* Exercise directions *
Set down, character for character, everything in the records below from the line holding "Screen dimensions: 459x240" down to the line holding "Task: Switch to team slot 03", and no other line.

* Input data *
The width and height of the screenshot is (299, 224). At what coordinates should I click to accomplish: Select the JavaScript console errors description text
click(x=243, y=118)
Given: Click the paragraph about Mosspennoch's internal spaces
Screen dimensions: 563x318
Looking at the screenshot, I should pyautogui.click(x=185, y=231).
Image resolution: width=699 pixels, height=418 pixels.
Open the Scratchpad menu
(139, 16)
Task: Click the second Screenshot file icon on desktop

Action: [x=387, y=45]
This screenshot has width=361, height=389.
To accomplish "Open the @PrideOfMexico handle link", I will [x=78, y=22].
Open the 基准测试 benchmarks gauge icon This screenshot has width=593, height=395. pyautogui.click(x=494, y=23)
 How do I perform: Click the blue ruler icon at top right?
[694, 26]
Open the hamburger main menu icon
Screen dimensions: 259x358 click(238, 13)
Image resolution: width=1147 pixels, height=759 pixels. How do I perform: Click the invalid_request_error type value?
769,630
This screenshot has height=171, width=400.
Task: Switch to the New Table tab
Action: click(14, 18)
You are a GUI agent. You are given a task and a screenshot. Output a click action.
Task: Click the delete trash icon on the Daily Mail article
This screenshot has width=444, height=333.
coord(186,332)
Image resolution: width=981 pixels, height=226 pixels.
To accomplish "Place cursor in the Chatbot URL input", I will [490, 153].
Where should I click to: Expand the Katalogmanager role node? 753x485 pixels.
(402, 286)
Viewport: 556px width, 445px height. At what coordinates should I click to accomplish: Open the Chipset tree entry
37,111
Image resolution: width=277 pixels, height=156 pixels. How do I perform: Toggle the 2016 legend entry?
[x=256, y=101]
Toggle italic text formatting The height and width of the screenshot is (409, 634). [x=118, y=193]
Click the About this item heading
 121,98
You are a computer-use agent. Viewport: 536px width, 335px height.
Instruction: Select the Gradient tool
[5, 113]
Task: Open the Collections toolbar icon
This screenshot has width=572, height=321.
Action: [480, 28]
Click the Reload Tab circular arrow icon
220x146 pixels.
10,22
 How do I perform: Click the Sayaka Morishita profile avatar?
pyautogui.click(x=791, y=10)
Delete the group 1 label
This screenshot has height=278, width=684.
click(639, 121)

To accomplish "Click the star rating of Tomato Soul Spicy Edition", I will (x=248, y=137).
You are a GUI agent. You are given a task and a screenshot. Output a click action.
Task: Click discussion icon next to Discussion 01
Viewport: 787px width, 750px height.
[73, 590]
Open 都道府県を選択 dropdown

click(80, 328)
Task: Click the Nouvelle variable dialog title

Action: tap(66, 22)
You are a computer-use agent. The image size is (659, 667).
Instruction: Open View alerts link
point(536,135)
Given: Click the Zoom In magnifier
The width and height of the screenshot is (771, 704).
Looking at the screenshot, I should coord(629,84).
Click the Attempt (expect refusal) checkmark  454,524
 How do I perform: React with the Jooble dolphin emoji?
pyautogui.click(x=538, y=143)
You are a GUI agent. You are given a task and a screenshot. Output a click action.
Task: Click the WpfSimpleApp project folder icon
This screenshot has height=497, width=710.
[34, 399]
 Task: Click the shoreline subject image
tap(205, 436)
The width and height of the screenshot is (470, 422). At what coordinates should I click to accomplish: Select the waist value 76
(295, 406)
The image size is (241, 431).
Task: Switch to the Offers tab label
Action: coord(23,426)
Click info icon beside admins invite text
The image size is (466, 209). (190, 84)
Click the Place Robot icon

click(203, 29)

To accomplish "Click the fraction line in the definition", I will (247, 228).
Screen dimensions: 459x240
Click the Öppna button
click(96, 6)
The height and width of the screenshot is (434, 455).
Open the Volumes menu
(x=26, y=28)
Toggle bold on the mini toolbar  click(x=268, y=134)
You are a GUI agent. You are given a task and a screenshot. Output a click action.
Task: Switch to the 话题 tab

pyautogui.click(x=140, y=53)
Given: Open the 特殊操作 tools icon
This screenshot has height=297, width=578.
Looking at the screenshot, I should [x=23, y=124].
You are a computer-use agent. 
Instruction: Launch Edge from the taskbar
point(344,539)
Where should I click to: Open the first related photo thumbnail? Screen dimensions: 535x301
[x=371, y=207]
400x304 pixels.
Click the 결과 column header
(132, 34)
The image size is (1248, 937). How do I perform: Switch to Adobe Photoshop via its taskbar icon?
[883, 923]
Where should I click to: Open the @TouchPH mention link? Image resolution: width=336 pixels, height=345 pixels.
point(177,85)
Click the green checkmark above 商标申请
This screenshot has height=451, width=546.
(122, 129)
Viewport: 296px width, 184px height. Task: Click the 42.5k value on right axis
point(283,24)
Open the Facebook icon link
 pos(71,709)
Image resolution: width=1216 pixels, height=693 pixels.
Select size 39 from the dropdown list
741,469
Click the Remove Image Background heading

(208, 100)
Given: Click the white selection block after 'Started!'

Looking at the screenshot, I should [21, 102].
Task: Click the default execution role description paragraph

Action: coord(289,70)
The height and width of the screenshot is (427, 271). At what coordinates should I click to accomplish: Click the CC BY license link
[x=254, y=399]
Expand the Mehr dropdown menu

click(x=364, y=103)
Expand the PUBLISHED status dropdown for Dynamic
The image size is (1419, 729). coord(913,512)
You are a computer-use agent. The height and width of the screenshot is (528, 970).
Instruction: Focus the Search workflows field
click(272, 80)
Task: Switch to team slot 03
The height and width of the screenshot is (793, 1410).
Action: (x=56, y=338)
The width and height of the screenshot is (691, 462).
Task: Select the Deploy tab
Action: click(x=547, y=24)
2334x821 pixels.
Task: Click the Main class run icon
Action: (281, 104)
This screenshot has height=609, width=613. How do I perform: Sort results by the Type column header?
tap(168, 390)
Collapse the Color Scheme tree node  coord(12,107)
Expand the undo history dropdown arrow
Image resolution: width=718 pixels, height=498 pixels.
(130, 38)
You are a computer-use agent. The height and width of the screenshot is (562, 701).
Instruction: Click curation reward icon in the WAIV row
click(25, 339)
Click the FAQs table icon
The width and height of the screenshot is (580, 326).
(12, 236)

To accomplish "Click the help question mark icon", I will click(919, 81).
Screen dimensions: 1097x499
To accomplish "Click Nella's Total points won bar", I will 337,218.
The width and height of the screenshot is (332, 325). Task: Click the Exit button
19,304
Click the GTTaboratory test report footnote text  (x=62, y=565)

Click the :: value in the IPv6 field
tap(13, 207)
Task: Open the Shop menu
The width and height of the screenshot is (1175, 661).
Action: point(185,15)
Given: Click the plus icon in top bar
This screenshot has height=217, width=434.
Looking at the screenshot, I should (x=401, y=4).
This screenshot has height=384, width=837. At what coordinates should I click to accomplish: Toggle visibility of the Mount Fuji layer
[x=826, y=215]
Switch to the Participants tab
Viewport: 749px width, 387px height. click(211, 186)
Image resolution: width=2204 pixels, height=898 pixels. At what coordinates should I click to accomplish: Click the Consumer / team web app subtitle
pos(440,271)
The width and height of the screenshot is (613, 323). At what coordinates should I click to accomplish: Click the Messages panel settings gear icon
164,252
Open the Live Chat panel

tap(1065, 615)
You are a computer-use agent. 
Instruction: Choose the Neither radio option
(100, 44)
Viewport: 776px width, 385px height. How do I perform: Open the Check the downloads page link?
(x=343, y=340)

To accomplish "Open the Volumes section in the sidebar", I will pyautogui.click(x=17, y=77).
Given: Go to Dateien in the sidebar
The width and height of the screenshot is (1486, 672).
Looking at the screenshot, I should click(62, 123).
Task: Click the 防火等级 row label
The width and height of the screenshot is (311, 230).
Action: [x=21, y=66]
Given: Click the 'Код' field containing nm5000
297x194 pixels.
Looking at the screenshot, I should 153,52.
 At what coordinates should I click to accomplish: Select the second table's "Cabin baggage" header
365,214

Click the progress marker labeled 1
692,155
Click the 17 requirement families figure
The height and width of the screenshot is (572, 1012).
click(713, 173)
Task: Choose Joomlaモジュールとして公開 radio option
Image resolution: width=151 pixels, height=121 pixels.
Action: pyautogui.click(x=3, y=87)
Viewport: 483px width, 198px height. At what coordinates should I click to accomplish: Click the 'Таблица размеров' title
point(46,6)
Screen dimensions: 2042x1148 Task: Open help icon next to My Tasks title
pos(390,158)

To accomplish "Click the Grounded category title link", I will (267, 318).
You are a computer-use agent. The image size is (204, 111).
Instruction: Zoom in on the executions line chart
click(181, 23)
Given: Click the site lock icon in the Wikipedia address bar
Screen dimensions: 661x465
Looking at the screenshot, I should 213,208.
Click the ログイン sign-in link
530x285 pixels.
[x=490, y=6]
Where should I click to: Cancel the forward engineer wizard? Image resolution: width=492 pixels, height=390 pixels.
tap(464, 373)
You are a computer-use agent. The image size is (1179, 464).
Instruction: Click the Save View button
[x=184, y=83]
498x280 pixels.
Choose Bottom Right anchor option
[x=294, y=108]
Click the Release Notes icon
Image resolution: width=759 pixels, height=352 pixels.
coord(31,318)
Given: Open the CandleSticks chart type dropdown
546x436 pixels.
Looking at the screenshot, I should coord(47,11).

* Answer to this problem *
Screen dimensions: 459x240
Click the Öppna button
click(96, 6)
The height and width of the screenshot is (434, 455).
Open the Volumes menu
(x=26, y=28)
Toggle bold on the mini toolbar  click(x=268, y=134)
You are a GUI agent. You are given a task and a screenshot. Output a click action.
Task: Switch to the 话题 tab

pyautogui.click(x=140, y=53)
Given: Open the 特殊操作 tools icon
This screenshot has height=297, width=578.
Looking at the screenshot, I should [x=23, y=124].
You are a computer-use agent. 
Instruction: Launch Edge from the taskbar
point(344,539)
Where should I click to: Open the first related photo thumbnail? Screen dimensions: 535x301
[x=371, y=207]
400x304 pixels.
Click the 결과 column header
(132, 34)
The image size is (1248, 937). How do I perform: Switch to Adobe Photoshop via its taskbar icon?
[883, 923]
Where should I click to: Open the @TouchPH mention link? Image resolution: width=336 pixels, height=345 pixels.
point(177,85)
Click the green checkmark above 商标申请
This screenshot has height=451, width=546.
(122, 129)
Viewport: 296px width, 184px height. Task: Click the 42.5k value on right axis
point(283,24)
Open the Facebook icon link
 pos(71,709)
Image resolution: width=1216 pixels, height=693 pixels.
Select size 39 from the dropdown list
741,469
Click the Remove Image Background heading

(208, 100)
Given: Click the white selection block after 'Started!'

Looking at the screenshot, I should [21, 102].
Task: Click the default execution role description paragraph

Action: coord(289,70)
The height and width of the screenshot is (427, 271). At what coordinates should I click to accomplish: Click the CC BY license link
[x=254, y=399]
Expand the Mehr dropdown menu

click(x=364, y=103)
Expand the PUBLISHED status dropdown for Dynamic
The image size is (1419, 729). coord(913,512)
You are a computer-use agent. The height and width of the screenshot is (528, 970).
Instruction: Focus the Search workflows field
click(272, 80)
Task: Switch to team slot 03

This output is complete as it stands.